As I said, I was wondering.. whether or not my 'knowledge' on this point was correct. The reactions up till now indicate that I've coded SQL-queries for a long time with wrong knowledge about this aspect. Although.. if the query uses a UDF that changes the setting..., but that would be a badly programmed UDF of course.
A thought that comes to mind now is that the reaction to SET DELETED is inconsistent with the reaction to SET FILTER. No matter what filter is active, the SQL-query will ignore the filter anyway.
>I wouldn't agree with you that it's "misleadingly supported". MS is very clear about it : Be careful, you may get unexpected results.
Well, they'd have done us a better service if they'd explained it more extensively. For example a text like:
It may point to a table/cursor that's not involved in the Select-SQL - which uses USE .. AGAIN - but does exist and has a record pointer and will always returns the same result.
>Regards,
>
>Liam
>
>
>>Hi to all,
>>
>>I'm wondering... Since long I propagate that SQL-statements should exclude deleted records (if that's what you want) by using WHERE NOT DELETED() in the statement. I have this idea that the Select-SQL reacts to the setting of SET DELETED, but that it's not waterproof, that it may happen that occasionally deleted records will be included anyway, unexpectedly. Therefore, I always exclude them by using WHERE NOT DELETED() explicitly in the statement.
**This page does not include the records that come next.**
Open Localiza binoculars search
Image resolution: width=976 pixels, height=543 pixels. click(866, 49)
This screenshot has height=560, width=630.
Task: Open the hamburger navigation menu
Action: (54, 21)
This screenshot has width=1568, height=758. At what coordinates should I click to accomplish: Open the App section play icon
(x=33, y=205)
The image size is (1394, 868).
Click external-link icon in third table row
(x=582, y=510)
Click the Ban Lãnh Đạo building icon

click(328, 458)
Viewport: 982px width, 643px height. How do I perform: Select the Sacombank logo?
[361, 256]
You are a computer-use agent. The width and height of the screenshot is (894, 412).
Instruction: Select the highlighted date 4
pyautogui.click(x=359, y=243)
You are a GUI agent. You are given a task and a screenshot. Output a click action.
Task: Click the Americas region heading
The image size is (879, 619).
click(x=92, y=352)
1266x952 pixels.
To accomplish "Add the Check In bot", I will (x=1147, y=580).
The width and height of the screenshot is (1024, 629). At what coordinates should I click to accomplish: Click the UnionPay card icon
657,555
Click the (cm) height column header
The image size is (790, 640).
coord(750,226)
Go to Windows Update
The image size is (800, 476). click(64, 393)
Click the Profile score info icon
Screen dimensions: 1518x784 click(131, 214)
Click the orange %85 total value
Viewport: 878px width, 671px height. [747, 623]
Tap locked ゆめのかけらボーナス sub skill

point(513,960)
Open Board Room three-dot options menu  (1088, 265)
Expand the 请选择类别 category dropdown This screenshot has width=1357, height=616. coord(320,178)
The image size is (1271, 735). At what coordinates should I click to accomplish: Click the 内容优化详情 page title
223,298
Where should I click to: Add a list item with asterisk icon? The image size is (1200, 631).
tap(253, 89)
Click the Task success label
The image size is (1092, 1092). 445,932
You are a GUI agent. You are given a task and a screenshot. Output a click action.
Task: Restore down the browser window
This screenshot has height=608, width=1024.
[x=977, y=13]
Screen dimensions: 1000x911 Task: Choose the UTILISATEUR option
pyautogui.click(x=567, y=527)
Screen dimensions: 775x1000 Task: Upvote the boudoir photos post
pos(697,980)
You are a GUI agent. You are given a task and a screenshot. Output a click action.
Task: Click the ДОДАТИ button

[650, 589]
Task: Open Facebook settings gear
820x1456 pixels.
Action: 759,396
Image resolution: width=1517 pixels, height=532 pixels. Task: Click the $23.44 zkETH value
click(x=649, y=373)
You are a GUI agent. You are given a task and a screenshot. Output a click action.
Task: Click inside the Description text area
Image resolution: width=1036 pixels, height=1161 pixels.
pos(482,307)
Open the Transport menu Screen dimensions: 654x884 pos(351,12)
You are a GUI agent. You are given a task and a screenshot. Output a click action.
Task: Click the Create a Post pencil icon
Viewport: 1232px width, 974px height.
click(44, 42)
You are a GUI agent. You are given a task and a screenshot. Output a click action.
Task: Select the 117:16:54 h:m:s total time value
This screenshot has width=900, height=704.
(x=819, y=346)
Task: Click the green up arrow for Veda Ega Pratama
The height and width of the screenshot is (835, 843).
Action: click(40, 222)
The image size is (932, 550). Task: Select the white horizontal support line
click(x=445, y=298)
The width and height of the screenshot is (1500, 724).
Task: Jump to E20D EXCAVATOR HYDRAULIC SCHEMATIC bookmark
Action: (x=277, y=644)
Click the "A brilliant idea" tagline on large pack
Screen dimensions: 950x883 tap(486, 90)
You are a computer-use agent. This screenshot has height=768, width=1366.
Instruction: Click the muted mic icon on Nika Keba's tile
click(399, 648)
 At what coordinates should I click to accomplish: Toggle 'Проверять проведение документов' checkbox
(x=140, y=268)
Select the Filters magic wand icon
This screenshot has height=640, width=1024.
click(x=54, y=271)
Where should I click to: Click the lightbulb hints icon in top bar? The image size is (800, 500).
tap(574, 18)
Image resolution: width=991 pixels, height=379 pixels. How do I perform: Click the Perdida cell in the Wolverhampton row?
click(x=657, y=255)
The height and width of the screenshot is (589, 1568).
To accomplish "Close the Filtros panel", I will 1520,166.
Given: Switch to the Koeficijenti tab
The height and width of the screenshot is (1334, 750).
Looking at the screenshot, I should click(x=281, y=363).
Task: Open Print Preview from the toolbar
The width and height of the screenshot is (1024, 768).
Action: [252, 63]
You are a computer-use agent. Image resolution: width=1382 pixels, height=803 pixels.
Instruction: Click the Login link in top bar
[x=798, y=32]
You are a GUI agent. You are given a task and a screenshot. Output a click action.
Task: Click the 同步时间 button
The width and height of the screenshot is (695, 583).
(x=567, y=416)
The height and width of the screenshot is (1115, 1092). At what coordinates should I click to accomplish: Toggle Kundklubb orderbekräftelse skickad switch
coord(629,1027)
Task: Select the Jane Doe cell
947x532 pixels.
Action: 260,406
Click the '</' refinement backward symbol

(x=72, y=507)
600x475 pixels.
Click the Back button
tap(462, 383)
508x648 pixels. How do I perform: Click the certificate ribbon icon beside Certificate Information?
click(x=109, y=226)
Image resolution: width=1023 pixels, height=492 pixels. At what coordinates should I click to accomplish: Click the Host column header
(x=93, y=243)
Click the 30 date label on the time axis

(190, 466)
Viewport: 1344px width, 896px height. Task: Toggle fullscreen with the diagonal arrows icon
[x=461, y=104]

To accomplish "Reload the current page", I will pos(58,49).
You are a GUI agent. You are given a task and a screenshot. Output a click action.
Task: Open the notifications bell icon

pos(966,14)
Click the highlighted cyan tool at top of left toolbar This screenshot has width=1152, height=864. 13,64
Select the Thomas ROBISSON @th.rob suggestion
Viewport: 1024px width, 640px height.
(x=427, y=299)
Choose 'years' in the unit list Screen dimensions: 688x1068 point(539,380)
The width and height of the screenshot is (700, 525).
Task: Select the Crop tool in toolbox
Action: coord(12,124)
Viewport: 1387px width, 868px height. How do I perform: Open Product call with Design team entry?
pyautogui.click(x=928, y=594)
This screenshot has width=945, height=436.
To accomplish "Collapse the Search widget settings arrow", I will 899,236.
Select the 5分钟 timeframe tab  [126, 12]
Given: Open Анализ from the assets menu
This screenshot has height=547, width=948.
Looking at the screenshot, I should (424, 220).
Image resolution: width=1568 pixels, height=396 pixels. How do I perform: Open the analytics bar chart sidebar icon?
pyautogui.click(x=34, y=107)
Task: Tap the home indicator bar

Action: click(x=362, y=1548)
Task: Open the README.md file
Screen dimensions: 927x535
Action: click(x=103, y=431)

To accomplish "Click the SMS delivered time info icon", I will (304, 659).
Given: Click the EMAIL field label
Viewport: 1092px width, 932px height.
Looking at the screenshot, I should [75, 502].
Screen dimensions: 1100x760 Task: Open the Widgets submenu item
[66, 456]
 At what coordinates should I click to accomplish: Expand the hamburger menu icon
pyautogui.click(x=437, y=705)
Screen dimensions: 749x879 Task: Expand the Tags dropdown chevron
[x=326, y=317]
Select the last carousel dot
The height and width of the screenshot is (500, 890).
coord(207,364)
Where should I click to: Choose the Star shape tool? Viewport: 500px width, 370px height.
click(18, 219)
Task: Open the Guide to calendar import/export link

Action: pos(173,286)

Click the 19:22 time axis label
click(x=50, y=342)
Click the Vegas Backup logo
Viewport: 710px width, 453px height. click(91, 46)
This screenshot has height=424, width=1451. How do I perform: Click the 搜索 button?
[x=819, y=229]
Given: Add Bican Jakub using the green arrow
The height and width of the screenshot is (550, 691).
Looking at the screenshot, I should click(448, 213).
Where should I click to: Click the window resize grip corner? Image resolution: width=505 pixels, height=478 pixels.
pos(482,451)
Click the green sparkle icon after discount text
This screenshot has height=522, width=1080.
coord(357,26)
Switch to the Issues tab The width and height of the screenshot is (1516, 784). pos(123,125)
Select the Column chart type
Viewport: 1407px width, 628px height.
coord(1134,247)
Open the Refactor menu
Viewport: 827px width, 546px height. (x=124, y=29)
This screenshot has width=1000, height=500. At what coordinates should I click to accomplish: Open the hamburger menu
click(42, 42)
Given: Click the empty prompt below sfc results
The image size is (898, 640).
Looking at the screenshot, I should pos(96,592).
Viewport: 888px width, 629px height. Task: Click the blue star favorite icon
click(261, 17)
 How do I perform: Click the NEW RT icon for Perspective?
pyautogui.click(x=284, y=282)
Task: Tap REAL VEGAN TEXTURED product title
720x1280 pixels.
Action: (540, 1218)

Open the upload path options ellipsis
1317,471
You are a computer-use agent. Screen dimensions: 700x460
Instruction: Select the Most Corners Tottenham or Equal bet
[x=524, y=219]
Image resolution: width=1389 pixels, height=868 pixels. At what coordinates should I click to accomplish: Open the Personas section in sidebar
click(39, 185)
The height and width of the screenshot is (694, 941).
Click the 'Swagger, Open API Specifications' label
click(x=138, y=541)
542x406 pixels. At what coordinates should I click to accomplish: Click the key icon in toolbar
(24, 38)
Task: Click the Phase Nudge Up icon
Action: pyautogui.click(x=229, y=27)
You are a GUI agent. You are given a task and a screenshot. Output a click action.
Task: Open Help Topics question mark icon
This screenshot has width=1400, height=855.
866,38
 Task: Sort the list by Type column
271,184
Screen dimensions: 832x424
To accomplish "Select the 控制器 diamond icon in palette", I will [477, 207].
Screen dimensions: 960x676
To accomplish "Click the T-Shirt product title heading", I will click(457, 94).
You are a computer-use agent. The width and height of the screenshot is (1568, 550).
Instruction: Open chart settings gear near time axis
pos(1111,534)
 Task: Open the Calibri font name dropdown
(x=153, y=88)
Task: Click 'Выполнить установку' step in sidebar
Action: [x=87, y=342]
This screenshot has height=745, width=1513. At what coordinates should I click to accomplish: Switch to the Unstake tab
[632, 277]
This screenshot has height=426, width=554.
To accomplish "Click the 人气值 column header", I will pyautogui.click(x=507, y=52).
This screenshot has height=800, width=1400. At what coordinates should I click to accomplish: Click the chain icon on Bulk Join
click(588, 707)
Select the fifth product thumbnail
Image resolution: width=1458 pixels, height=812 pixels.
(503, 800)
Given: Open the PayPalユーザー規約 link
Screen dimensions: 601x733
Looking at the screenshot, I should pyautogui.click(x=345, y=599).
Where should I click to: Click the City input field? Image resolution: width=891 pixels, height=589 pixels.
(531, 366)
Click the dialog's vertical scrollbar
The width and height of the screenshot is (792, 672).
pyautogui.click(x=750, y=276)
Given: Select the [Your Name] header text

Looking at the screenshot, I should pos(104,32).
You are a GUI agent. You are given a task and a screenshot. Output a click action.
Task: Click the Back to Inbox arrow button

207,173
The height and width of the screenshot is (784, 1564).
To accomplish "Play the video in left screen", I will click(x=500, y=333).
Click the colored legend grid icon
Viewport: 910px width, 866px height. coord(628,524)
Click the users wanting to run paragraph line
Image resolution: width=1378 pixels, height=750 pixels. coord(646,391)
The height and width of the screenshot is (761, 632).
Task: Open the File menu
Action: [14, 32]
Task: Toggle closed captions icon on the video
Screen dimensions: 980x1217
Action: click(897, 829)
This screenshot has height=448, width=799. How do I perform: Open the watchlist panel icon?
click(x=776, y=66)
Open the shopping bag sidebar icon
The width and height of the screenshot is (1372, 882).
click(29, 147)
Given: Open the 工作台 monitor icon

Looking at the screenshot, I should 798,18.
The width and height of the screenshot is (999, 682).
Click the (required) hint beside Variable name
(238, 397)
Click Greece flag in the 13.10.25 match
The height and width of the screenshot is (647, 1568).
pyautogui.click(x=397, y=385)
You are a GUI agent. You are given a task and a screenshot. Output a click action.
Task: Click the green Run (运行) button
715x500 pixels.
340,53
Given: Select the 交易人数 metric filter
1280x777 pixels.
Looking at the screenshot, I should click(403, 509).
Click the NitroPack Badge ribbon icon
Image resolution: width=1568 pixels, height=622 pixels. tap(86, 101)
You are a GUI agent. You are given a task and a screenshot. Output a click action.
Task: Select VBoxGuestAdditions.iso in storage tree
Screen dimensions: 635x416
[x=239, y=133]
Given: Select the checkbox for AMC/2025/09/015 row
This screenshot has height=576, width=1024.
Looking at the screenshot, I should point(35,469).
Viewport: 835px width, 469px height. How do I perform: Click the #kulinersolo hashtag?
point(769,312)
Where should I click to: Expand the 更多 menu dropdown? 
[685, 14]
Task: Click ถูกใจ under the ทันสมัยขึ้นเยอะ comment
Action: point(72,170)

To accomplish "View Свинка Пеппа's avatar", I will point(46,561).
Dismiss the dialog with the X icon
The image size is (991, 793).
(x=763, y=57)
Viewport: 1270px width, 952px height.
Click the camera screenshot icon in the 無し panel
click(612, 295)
>>However, this poses a problem if the Select-SQL gets data from two or more tables, since the alias-argument of DELETED(
) isn't supported as you'd expect. (Rather, it's misleadingly supported, since it may point to a table/cursor that's not involved in the Select-SQL - which uses USE .. AGAIN - but does exist and has a record pointer and thus always returns the same result, True or False.)
>>
>>I've added an item to the wishlist: Support for use of local alias when referencing functions like DELETED() and RECNO() in SQL-Query Wish #1093
>>
>>But what I'm now interested in: Have others experienced unexpected results with SET DELETED ON and therefore do the same as I do? Or is everybody happy with using SET DELETED ON preceding the Select-SQL?